#### Angezeigter Text:
"""
Den Boom der Telenovelas überlies Jan-Pelgrom de Haas nicht dem Zufall. Getestet wurde das in Europa bis dato fast unbekannte Format durch das ungarische Tochterunternehmen Magyar Grundy UFA. De Haas war auch hier der Geschäftsführer. „Wir hoffen natürlich, dass wir unsere Erfahrungen mit dem Genre Telenovela auch für den deutschen Markt erfolgreich nutzen können“, gab er sich im Jahr 2003 noch vorsichtig optimistisch. 2005 hatte Grundy-UFA bereits zwei Sender mit diesem Format ausgestattet, eine weitere Telenovela soll in der Vorbereitung sein.

Während auf dem Medienforum NRW im Juli die Konkurrenz von einer „Krise im Fictionbereich“ sprach, machte de Haas‘ Firma gute Geschäfte. „Die Sender brauchen abseits der Primetime preiswerte Formate, um in der Primetime das Geld für High-End-Formate zu haben.“ De Haas gab sich überzeugt, dass Telenovelas im kommenden Jahr ihre Erfolge noch ausbauen werden.

Mit dem Musical- und Live-Entertainment-Sektor muss sich Jan-Pelgrom de Haas, Jahrgang 1962, jetzt in ein für ihn neues Gebiet einarbeiten. Als Fachfremder wird er zunächst sicher kritisch beäugt werden. Aber einige innovative Ideen von außen würden der Szene gut tun – sofern de Haas den Musicalbereich nicht zum Low-Cost-Markt umkrempelt.
"""
#### Datenteil:
"""
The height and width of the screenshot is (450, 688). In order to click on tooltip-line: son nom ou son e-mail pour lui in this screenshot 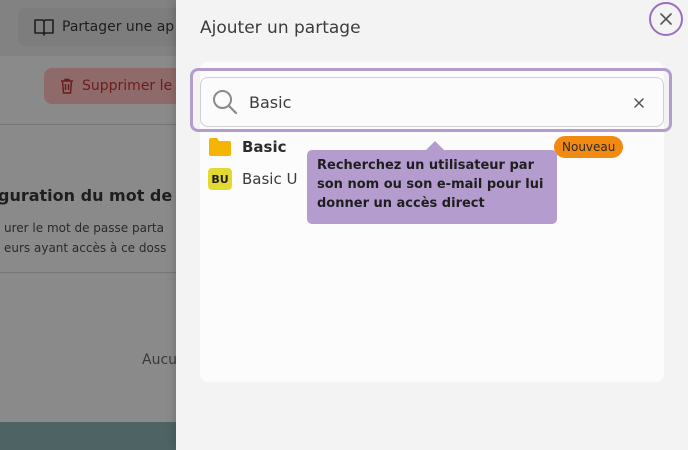, I will do `click(430, 184)`.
"""
#### Aufgabe 1:
Beantworten Sie anhand des Textes über Jan-Pelgrom de Haas die folgenden Fragen.
(a) Durch welches Tochterunternehmen wurde das Format Telenovela getestet?
(b) Auf welcher Veranstaltung sprach die Konkurrenz von einer „Krise im Fictionbereich“?
(c) Welcher Jahrgang ist Jan-Pelgrom de Haas?
#### Aufgabe 2:
Tippen Sie aus dem Text über Jan-Pelgrom de Haas den Abschnitt genau ab, der mit den Worten beginnt, die „Während auf dem“ enthalten, und mit „zum Low-Cost-Markt umkrempelt.“ endet.

#### Schriftliche Lösung 1:
(a) Durch das ungarische Tochterunternehmen Magyar Grundy UFA.
(b) Auf dem Medienforum NRW im Juli.
(c) Jahrgang 1962.

#### Schriftliche Lösung 2:
Während auf dem Medienforum NRW im Juli die Konkurrenz von einer „Krise im Fictionbereich“ sprach, machte de Haas‘ Firma gute Geschäfte. „Die Sender brauchen abseits der Primetime preiswerte Formate, um in der Primetime das Geld für High-End-Formate zu haben.“ De Haas gab sich überzeugt, dass Telenovelas im kommenden Jahr ihre Erfolge noch ausbauen werden.

Mit dem Musical- und Live-Entertainment-Sektor muss sich Jan-Pelgrom de Haas, Jahrgang 1962, jetzt in ein für ihn neues Gebiet einarbeiten. Als Fachfremder wird er zunächst sicher kritisch beäugt werden. Aber einige innovative Ideen von außen würden der Szene gut tun – sofern de Haas den Musicalbereich nicht zum Low-Cost-Markt umkrempelt.